Saved data entries:

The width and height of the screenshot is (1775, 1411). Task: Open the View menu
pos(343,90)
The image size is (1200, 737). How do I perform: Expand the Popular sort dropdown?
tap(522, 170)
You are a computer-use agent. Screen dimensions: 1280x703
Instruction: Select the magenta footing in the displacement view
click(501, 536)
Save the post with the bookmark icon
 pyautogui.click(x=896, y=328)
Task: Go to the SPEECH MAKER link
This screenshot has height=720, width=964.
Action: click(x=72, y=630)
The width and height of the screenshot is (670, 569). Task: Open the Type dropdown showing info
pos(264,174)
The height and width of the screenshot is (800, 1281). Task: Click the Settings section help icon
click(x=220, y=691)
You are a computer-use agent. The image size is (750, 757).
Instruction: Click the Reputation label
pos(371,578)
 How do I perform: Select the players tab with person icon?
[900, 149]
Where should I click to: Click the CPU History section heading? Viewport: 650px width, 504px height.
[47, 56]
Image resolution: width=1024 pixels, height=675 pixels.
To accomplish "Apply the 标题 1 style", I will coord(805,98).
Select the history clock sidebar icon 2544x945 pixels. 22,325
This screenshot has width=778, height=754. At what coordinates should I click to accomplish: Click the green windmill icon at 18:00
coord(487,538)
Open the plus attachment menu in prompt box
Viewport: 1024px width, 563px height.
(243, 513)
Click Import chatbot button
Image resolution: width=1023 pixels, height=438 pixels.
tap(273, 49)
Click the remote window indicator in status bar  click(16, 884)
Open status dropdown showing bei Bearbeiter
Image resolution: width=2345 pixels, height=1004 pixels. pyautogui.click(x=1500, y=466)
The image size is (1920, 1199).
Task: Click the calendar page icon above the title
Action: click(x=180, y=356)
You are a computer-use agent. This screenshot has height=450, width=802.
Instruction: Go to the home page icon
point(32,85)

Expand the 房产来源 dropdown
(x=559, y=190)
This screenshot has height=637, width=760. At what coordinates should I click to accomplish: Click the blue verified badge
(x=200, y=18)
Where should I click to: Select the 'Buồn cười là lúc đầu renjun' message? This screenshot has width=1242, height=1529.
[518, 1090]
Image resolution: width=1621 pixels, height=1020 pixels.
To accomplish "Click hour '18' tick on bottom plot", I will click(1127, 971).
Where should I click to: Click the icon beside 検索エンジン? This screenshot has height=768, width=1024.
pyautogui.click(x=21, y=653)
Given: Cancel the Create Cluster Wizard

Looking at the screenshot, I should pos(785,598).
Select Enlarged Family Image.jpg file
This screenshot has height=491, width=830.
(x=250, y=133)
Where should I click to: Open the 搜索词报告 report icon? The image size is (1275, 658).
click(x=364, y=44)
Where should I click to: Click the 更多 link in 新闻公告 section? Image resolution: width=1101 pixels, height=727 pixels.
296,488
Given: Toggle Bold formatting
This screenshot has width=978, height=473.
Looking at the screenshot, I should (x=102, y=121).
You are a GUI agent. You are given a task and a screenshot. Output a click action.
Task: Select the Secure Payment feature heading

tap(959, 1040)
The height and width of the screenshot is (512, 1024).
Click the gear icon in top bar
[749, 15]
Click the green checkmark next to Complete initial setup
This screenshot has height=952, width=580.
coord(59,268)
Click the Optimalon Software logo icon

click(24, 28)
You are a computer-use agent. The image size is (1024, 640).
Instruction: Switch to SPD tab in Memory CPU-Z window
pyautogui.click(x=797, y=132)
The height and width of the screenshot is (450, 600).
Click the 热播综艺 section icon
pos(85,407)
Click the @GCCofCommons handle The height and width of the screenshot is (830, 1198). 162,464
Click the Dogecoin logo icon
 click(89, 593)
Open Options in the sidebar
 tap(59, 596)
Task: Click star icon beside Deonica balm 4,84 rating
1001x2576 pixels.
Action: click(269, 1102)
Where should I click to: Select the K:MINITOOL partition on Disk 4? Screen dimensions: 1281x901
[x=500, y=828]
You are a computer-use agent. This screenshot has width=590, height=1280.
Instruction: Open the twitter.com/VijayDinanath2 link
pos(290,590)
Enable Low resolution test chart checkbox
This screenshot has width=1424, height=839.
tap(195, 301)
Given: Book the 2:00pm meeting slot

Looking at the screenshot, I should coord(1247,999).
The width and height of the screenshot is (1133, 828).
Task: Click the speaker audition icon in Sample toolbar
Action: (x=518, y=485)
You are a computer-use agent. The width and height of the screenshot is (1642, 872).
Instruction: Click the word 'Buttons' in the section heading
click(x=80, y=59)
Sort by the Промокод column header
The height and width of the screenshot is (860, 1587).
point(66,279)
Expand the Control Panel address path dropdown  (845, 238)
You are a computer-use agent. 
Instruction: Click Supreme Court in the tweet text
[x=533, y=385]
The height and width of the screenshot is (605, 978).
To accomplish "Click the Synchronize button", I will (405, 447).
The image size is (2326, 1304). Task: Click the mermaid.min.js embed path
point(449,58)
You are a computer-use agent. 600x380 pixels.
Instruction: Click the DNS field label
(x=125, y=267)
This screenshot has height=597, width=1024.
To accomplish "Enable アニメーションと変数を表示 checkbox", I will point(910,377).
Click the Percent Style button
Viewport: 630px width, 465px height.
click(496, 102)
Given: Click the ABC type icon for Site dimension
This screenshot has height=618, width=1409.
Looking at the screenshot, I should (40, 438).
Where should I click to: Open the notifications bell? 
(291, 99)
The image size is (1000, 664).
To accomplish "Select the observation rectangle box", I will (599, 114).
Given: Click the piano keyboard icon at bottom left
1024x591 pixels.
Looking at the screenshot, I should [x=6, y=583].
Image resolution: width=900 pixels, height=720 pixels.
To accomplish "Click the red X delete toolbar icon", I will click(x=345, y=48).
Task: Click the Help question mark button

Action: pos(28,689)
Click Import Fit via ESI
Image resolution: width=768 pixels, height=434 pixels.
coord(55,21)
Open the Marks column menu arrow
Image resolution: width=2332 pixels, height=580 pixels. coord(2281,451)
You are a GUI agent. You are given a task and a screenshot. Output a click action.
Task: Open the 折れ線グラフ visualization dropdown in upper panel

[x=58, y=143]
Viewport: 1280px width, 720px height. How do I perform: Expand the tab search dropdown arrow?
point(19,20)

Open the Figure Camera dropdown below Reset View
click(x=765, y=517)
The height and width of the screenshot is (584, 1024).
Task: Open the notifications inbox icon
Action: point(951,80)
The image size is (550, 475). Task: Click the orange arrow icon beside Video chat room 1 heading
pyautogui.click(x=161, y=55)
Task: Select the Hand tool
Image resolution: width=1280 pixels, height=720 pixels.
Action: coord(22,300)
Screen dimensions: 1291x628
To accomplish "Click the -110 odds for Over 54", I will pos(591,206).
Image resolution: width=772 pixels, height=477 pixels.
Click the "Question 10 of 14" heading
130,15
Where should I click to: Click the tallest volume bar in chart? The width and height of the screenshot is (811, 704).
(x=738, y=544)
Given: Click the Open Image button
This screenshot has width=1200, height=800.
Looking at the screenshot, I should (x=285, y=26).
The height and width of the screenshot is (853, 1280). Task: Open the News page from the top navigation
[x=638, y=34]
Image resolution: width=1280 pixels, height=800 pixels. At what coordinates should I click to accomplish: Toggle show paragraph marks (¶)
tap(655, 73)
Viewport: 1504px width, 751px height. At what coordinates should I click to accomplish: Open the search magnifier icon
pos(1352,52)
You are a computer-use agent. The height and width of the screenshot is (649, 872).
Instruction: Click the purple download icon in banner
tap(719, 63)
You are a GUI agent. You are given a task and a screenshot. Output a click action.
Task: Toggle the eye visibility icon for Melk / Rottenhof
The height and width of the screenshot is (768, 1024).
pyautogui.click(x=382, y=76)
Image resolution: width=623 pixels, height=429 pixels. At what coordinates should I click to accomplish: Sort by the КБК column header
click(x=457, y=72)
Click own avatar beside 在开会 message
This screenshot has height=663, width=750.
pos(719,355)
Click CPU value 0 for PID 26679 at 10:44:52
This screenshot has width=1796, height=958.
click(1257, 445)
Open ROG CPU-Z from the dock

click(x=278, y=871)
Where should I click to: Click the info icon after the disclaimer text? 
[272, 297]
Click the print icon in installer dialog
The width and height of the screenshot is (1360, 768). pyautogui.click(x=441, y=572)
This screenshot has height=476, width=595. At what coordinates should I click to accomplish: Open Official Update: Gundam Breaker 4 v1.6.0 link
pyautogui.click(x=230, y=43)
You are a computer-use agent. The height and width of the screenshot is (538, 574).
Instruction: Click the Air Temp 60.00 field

## Work request
Reproduce each line from the data that has "computer" in it.

## Result
You are a computer-use agent. Screen dimensions: 1280x703
You are a computer-use agent. The image size is (750, 757).
You are a computer-use agent. This screenshot has height=450, width=802.
You are a computer-use agent. The image size is (1024, 640).
You are a computer-use agent. This screenshot has width=590, height=1280.
You are a computer-use agent. The width and height of the screenshot is (1642, 872).
You are a computer-use agent. 
You are a computer-use agent. 600x380 pixels.
You are a computer-use agent. The height and width of the screenshot is (649, 872).
You are a computer-use agent. The height and width of the screenshot is (538, 574).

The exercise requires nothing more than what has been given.